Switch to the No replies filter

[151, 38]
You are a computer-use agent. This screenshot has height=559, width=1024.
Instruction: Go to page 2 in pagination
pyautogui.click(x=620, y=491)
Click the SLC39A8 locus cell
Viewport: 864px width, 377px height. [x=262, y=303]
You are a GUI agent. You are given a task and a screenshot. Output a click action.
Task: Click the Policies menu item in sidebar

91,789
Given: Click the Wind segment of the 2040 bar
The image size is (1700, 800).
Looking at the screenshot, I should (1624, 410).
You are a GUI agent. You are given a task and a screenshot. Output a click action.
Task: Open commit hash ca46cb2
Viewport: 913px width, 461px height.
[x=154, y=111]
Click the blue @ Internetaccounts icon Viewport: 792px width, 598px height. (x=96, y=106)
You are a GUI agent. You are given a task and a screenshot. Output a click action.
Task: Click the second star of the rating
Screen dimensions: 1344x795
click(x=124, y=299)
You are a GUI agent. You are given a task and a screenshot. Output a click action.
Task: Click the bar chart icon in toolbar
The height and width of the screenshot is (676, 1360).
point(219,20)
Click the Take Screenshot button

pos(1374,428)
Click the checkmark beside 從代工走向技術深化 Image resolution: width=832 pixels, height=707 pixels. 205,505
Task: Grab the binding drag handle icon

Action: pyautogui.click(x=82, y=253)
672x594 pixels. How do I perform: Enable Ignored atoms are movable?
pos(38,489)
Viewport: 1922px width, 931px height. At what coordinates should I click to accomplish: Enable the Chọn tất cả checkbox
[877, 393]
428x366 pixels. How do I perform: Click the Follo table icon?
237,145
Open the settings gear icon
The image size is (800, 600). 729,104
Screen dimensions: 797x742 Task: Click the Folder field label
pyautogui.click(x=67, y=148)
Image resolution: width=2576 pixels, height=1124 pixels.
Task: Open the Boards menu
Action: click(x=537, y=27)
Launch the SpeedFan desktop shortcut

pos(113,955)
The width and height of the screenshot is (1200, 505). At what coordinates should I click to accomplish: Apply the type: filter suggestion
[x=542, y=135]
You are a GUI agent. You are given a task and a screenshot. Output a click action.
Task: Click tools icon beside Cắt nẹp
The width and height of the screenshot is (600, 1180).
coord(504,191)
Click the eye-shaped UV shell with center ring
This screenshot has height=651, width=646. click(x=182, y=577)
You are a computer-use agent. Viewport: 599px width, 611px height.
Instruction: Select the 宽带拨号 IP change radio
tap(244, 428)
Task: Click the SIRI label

→ EXERCISE INSTRUCTIONS
Copy out the entries above word for word, starting from the first line and ending with the line that contains "The image size is (800, 600). 729,104", with both ends included.

→ ANSWER TO THIS PROBLEM
Switch to the No replies filter

[151, 38]
You are a computer-use agent. This screenshot has height=559, width=1024.
Instruction: Go to page 2 in pagination
pyautogui.click(x=620, y=491)
Click the SLC39A8 locus cell
Viewport: 864px width, 377px height. [x=262, y=303]
You are a GUI agent. You are given a task and a screenshot. Output a click action.
Task: Click the Policies menu item in sidebar

91,789
Given: Click the Wind segment of the 2040 bar
The image size is (1700, 800).
Looking at the screenshot, I should (1624, 410).
You are a GUI agent. You are given a task and a screenshot. Output a click action.
Task: Open commit hash ca46cb2
Viewport: 913px width, 461px height.
[x=154, y=111]
Click the blue @ Internetaccounts icon Viewport: 792px width, 598px height. (x=96, y=106)
You are a GUI agent. You are given a task and a screenshot. Output a click action.
Task: Click the second star of the rating
Screen dimensions: 1344x795
click(x=124, y=299)
You are a GUI agent. You are given a task and a screenshot. Output a click action.
Task: Click the bar chart icon in toolbar
The height and width of the screenshot is (676, 1360).
point(219,20)
Click the Take Screenshot button

pos(1374,428)
Click the checkmark beside 從代工走向技術深化 Image resolution: width=832 pixels, height=707 pixels. 205,505
Task: Grab the binding drag handle icon

Action: pyautogui.click(x=82, y=253)
672x594 pixels. How do I perform: Enable Ignored atoms are movable?
pos(38,489)
Viewport: 1922px width, 931px height. At what coordinates should I click to accomplish: Enable the Chọn tất cả checkbox
[877, 393]
428x366 pixels. How do I perform: Click the Follo table icon?
237,145
Open the settings gear icon
The image size is (800, 600). 729,104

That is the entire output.